WORK ITEM » Skip the pictures, and retype the data below in full, exactly.

(Dataset entries)
▬▬▬▬▬▬

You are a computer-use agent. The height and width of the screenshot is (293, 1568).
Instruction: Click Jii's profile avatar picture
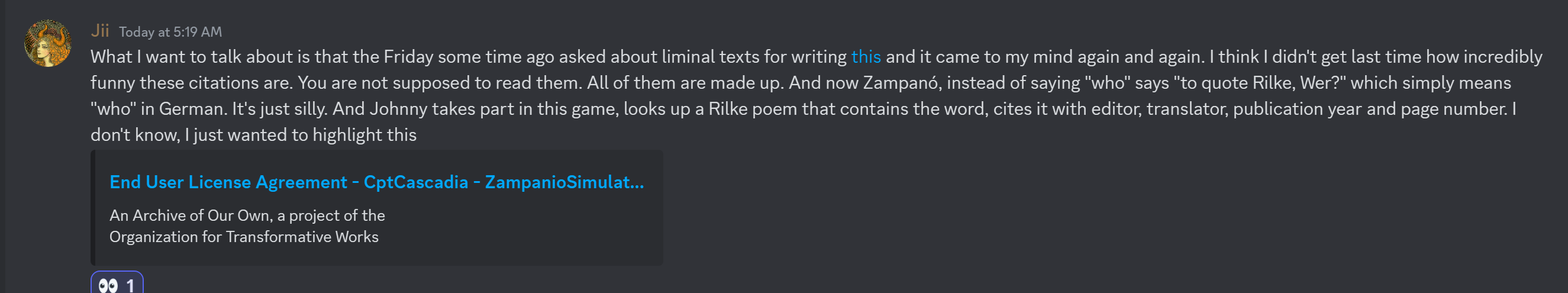tap(47, 43)
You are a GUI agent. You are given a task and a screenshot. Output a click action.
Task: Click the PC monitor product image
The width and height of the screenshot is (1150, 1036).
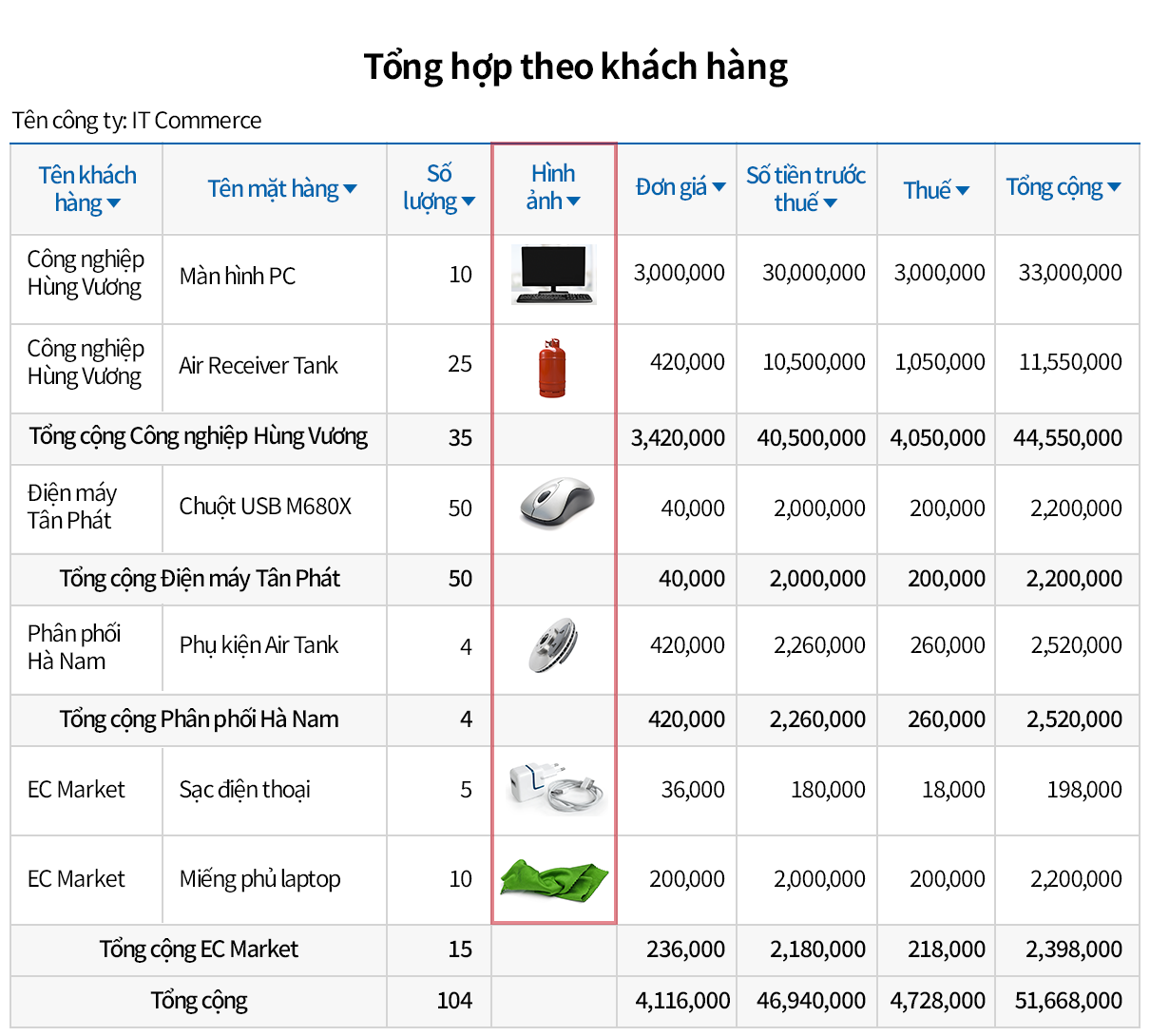553,275
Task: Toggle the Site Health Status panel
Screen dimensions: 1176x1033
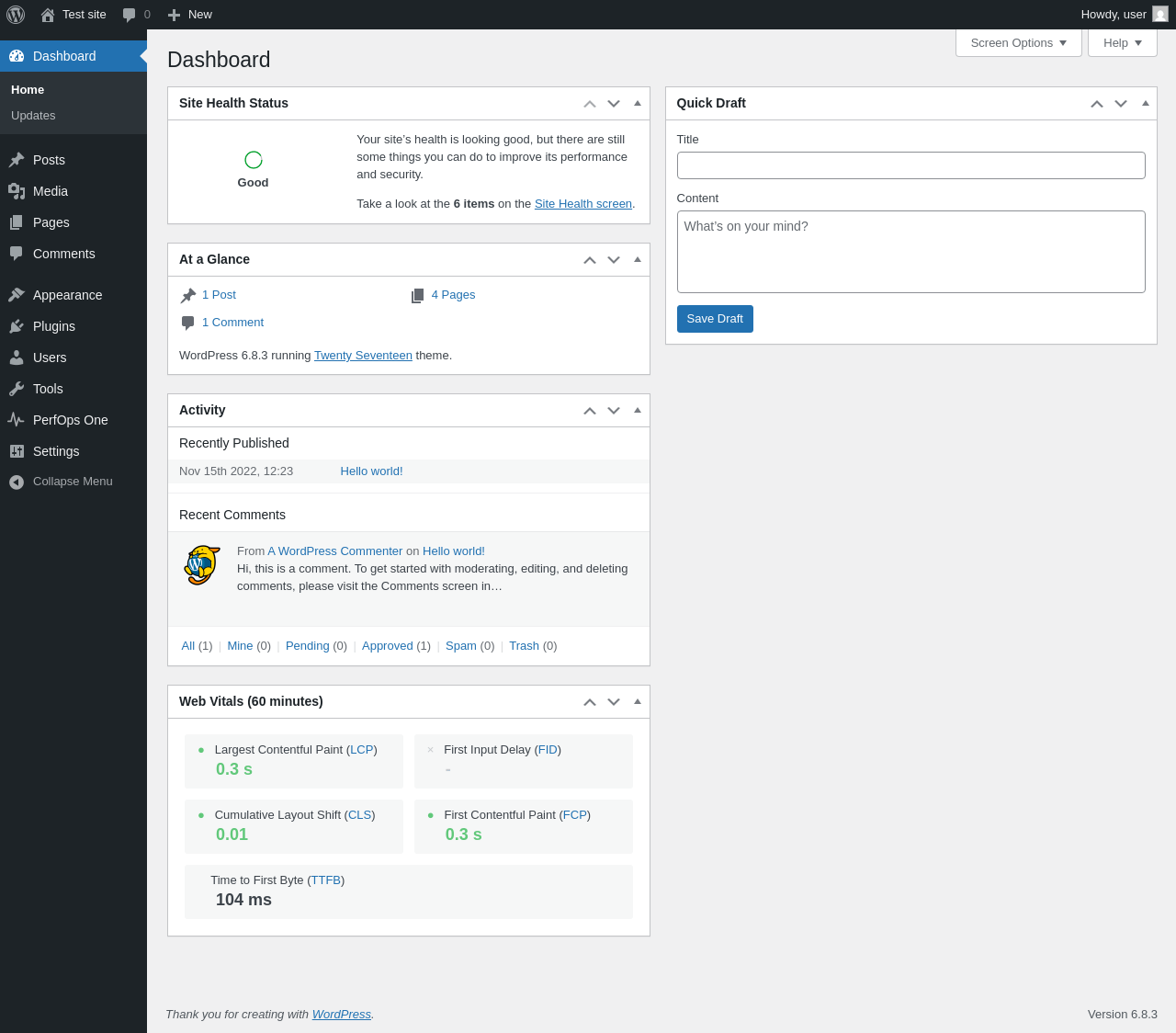Action: 638,103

▬▬▬▬▬▬

ANSWER BOX »
You are a computer-use agent. The height and width of the screenshot is (293, 1568).
Instruction: Click Jii's profile avatar picture
tap(47, 43)
You are a GUI agent. You are given a task and a screenshot. Output a click action.
Task: Click the PC monitor product image
The width and height of the screenshot is (1150, 1036).
553,275
Task: Toggle the Site Health Status panel
Screen dimensions: 1176x1033
Action: 638,103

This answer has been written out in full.